• _Data section_

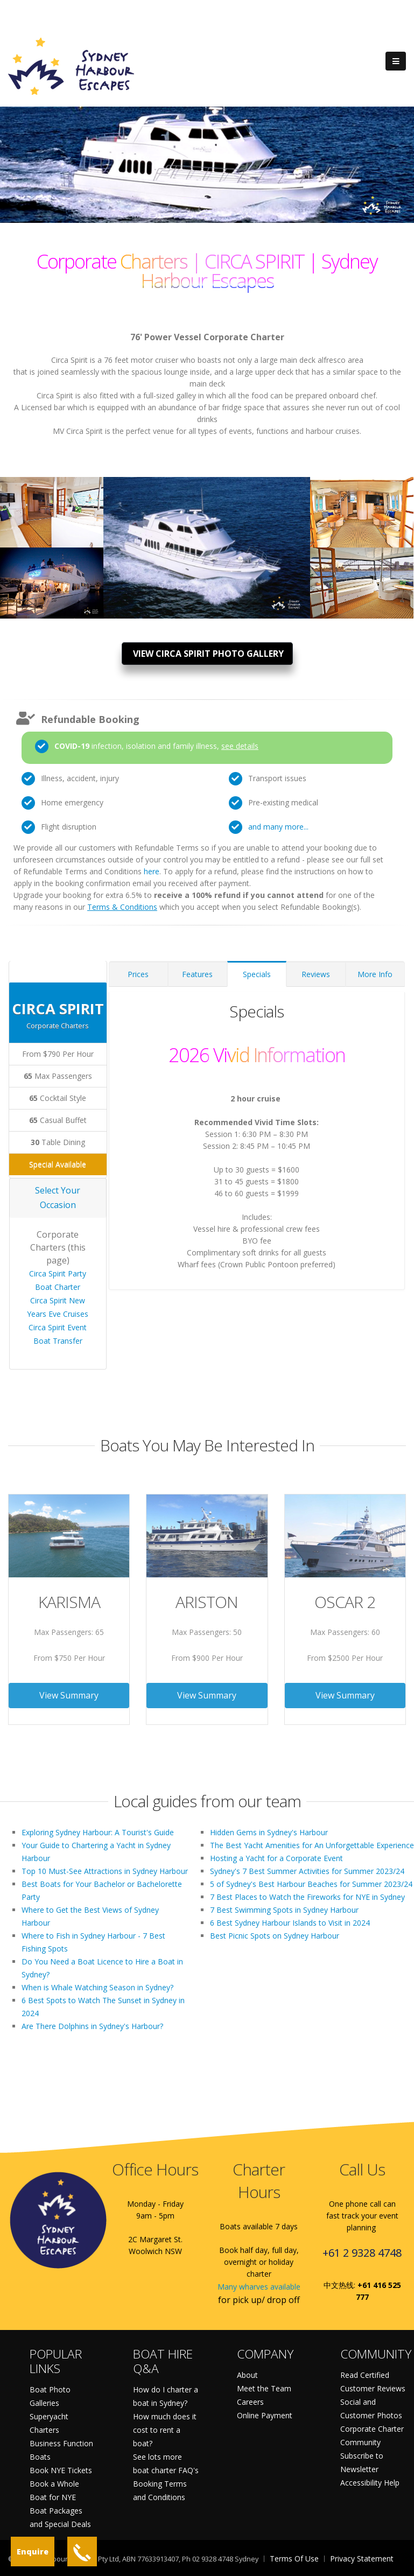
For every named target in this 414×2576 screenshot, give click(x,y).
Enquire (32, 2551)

---

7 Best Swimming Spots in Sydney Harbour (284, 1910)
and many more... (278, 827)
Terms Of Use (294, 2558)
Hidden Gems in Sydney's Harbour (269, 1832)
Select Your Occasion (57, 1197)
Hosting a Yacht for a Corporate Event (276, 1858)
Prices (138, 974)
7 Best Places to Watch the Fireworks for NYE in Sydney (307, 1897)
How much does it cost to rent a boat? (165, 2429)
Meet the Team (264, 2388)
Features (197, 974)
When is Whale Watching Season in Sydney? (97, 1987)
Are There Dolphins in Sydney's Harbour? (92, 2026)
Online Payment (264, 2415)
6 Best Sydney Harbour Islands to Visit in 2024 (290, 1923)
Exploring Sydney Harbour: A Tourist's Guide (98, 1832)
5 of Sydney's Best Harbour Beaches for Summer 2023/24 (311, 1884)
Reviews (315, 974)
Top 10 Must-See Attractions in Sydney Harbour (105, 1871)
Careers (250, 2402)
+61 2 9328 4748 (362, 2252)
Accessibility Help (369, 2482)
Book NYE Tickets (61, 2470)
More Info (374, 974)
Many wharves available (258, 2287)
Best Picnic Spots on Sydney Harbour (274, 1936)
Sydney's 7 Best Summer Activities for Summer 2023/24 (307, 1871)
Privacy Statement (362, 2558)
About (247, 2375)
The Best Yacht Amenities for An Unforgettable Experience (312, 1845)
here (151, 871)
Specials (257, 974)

• _Directive_
Switch "target" to "element" in the lines starting with the line that contains "For every named" and going on through the line that contains "Enquire (32, 2551)". Write out only those lines, with everything else left the same.

• _Solution for this task_
For every named element in this 414×2576 screenshot, give click(x,y).
Enquire (32, 2551)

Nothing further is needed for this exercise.